To be done => Reproduce the material verbatim, starting with the line containing "This screenshot has height=751, width=462." and continuing through the line containing "point(42,242)", both included.

Exercise materials =>
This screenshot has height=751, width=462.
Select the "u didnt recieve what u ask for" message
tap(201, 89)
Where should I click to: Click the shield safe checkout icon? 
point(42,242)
==
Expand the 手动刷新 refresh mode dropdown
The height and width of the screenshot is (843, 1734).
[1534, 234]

Result for this task =>
This screenshot has height=751, width=462.
Select the "u didnt recieve what u ask for" message
tap(201, 89)
Where should I click to: Click the shield safe checkout icon? 
point(42,242)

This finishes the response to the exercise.